Friday, January 09, 2009

Murder in a Gray Room.

(This is the first ever exercise I did in the first ever creative writing class I ever took in college. Something about how a setting can be a character, if I recall correctly, which I probably don't. Came across the file and thought I'd toss it up here. You know. For guffaws.)

Murder in a Gray Room

Truth is, one can only be the "giver" for so long anyway before feeling they are only being taken.

The room felt smaller by the second. It was as if each moment ticked and fell away from the flat little clock while the walls moved inward, forcing the focus of everything into the center of the room, where we now stood. Light trickled in through a single window, smoldering enough to illuminate our faces but shadowing everything else in shades of pale gray. We could still see each other. Sometime during five minutes of silence that felt like a few lifetimes, even the oxygen in the space began to weigh more.
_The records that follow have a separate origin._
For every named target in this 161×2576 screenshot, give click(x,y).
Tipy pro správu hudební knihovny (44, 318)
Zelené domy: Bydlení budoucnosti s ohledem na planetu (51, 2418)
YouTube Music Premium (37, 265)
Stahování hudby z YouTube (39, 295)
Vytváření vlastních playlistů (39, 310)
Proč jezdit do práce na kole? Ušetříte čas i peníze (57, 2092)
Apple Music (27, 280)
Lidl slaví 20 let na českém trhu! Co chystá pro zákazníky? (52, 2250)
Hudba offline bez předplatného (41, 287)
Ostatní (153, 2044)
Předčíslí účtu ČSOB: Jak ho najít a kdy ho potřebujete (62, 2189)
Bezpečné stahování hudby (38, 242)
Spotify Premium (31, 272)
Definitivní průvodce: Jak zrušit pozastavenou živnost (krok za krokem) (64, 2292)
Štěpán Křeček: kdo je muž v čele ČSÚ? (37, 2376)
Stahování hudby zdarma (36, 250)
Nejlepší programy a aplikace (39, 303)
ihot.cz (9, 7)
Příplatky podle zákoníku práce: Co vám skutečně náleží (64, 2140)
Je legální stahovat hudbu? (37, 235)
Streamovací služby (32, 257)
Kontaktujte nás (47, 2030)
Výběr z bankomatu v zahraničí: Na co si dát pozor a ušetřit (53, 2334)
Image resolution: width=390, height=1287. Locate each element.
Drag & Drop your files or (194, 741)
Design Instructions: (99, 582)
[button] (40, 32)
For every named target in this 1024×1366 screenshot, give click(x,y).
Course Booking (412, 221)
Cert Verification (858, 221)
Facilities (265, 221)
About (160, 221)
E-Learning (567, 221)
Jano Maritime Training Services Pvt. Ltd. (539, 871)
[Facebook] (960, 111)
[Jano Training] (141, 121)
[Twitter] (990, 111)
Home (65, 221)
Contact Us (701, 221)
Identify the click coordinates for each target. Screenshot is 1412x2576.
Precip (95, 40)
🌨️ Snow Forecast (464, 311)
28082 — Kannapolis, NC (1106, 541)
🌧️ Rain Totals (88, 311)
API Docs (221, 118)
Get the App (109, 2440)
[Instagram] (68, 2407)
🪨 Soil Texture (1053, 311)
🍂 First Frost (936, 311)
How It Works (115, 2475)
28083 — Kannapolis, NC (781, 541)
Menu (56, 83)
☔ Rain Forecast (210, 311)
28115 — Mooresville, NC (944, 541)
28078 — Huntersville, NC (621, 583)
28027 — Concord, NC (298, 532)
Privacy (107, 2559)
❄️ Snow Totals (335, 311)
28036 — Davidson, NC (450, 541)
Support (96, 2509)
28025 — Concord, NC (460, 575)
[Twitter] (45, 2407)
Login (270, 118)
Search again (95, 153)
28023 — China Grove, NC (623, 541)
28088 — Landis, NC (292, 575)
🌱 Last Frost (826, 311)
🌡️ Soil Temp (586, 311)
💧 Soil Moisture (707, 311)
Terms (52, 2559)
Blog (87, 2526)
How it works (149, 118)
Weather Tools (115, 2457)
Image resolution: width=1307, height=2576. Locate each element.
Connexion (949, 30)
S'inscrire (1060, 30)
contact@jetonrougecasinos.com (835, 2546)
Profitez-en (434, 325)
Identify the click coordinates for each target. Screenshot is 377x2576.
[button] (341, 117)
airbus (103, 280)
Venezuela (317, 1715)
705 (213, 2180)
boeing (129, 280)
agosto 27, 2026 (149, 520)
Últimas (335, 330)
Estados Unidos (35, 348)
It took a struggle to breath it in, causing lungs to feel overworked and chests to get tight with force and effort.

There were enough chairs, but no one sat. The pressure of the room kept us upright.

So we stood there, air heavy and burning with stale breath and heated tension, like a thousand pounds of callous air hung around our necks from a short thick string. Troy said nothing, head bowed in a coagulated silence, staring intently at the carpet until his eyes must have hurt to be in his head. He was rubbing a groove into the floor, smooth and flat underneath his dark boot. A small sense of dark irony tapped me as I realized the carpet and my heart were both being crushed in much the same manner at the very same moment.

“Honestly, it’s not you, it’s me. I know that sounds so cliché but...” Troy trailed off, still refusing to look up at my face.

I had heard that sentence before, but only as the butt of a joke on some poorly written sitcom. These are not things real people say to one another in real life when one purposely breaks the other’s heart like so many other everyday detached actions.

I glared at him, into him, trying hard to find those sweet things about him that made me invite him into my life and my bed in the first place. I had snuggled into a warm fuzzy blanket of the words he said, covering myself up, wanting desperately to believe he meant all that was whispered softly into my ear so many lovely nights before this one. He worked a slight of hand, a magic trick of making the world sound so good, simply to snatch those dreams away before I had a chance to really grasp them in my shaky, wanting hands.

When I could find nothing there except a film of cold selfishness squirming and writhing in the face I once adored, my tears stopped falling. I knew he did not love me, could not protect me. I stopped wanting to be with him. I stopped needing him to stay.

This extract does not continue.